EXTRACT PROVIDED:
ELONGATE STOCK FOR INDUSTRIAL USE This invention relates to elongate stock for industrial use, and particularly to such stock which can be manufactured to meet specific load requirements in products made therefrom.

There are a number of industrial applications in which elongate products having broadly similar crosssectional dimensions are required to withstand different stresses in use. One such application is in mining where rockbolts are used to form secure anchors in underground tunnel walls upon which various components such as for example, safety cages, are formed. The installed rockbolt must withstand tensile stresses and also lateral or shear stresses as a consequence of movement of the substrate in which it is received.

Depending upon the environment in which the rockbolt is used, different resistances to tensile and shear stresses must be designed into the bolt.

In the mining industry rockbolts are sometimes used directly in the coal side when a working tunnel is being bored, which side is thereafter cut away as the coal is removed. In these locations, it is essential that the rockbolt is non-metallic so that the risk of sparks being generated is effectively eliminated. For this reason, rockbolts comprising plastics material have been developed. Generally, such rockbolts consist essentially of glass fibre reinforced resin. While such rockbolts have very good tensile strength, their resistance to shear forces; ie, transverse to the elongate axis of the rod, is relatively low.

It has been proposed to market glass fibre reinforced shafts of cylindrical cross-section for use as rockbolts, and reinforce the bolt against shear forces by the insertion of an elongate element in the central passage. While this can result in a rockbolt having a significantly improved resistance to lateral forces, and which also maintains its good tensile strength, the manufacture or assembly of such rockbolts is a cumbersome exercise, and although it has the advantage of being able to be completed on site, there is the substantial risk that the requisite materials may not be available when needed, resulting in the use of a rockbolt other than that specifically called for in a given situation.

The present invention is directed at elongate stock for industrial use such as in rockbolts, which stock can be designed at the manufacturing stage to have tensile and shear strengths according to a predetermined specification. According to the invention, such elongate stock comprises a solid shaft in which a core is bonded to a surrounding mass of reinforced resin.

The resin is normally reinforced by glass fibre yarns although it is of course only essential that a non metallic reinforcement is used in the surrounding mass where there is a corresponding requirement of the eventual environment in which the stock is to be used.

The relative quantities of the surrounding mass of reinforced resin and the core in a given cross-section of elongate stock according to the invention will of course vary according to the required specification for the stock. Generally though, the amount of reinforced resin in the surrounding mass will be selected with reference to the required tensile strength, and the size of the core with reference to the requisite shear resistance. It will though of course be appreciated that the core will normally also make a contribution to the tensile strength of the stock, and the surrounding mass may make a contribution to the shear resistance, although to a lesser extent. In typical stock according to the invention the diameter of the core might be substantially half the external diameter of the stock itself.

The core material in elongate stock according to the invention can be a solid body, for example of a plastics material such as polypropylene. Other suitable core materials comprise carbon fibre; steel yarns or rope; and glass fibres having a different, normally higher specification than the reinforcement used in the surrounding resin mass. Where a yarn or fibres are used, they can be braided to provide additional strength particularly against lateral or shear forces.

TASKS TO CARRY OUT:
1. Recast the paragraph of the passage on elongate stock that opens "In the mining industry rockbolts are sometimes used" as a bulleted list that keeps its main facts.
2. In typical stock described in the passage on elongate stock, how large might the core's diameter be?
The items after the passage on elongate stock are separate material and are unrelated to it.

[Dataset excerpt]

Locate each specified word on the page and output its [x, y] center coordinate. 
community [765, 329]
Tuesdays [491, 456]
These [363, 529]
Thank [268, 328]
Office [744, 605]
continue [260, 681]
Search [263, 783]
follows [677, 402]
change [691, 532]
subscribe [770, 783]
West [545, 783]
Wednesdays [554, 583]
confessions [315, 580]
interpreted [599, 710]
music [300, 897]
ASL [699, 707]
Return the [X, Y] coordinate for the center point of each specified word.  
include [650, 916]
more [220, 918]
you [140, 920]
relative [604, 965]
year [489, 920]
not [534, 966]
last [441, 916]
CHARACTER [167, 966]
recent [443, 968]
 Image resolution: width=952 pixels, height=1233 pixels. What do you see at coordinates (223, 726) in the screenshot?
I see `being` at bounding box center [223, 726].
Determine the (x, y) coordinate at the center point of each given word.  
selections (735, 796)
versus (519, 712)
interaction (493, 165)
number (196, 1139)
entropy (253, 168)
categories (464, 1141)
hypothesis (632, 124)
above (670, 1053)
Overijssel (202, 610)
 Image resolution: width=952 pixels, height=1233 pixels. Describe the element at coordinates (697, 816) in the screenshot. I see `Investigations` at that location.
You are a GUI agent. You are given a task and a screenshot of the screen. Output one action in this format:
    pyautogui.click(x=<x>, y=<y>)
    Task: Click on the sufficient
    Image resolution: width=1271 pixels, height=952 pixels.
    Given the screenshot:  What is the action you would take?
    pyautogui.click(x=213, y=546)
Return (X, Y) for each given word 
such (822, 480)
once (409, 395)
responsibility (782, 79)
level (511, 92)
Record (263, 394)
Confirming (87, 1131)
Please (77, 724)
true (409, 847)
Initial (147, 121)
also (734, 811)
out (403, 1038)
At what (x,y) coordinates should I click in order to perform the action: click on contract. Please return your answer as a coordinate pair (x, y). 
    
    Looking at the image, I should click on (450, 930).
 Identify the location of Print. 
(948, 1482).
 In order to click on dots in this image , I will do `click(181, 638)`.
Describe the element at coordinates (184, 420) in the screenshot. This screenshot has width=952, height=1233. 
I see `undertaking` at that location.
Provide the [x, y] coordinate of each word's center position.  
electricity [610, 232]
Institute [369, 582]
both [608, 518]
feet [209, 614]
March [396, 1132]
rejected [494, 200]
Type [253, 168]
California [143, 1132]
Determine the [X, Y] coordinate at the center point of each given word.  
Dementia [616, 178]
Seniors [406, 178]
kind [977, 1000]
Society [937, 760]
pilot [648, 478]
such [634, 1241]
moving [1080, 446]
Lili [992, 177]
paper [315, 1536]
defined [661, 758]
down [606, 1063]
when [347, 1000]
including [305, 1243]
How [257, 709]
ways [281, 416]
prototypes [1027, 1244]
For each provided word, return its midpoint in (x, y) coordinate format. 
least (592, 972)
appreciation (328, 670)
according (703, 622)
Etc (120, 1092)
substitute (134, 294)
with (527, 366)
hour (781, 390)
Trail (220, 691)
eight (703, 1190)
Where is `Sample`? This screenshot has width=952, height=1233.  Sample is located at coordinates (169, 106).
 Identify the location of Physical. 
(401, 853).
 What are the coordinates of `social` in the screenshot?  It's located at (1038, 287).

THE RESULTS:
1.
- Rockbolts are sometimes installed directly in the coal side while a working tunnel is being bored, and that side is later cut away as the coal is removed.
- In these locations the rockbolt must be non-metallic so that the risk of generating sparks is effectively eliminated.
- For this reason, rockbolts comprising plastics material have been developed, generally consisting essentially of glass fiber reinforced resin.
- These rockbolts have very good tensile strength, but their resistance to shear forces, transverse to the rod's elongate axis, is relatively low.

2. Substantially half the external diameter of the stock itself.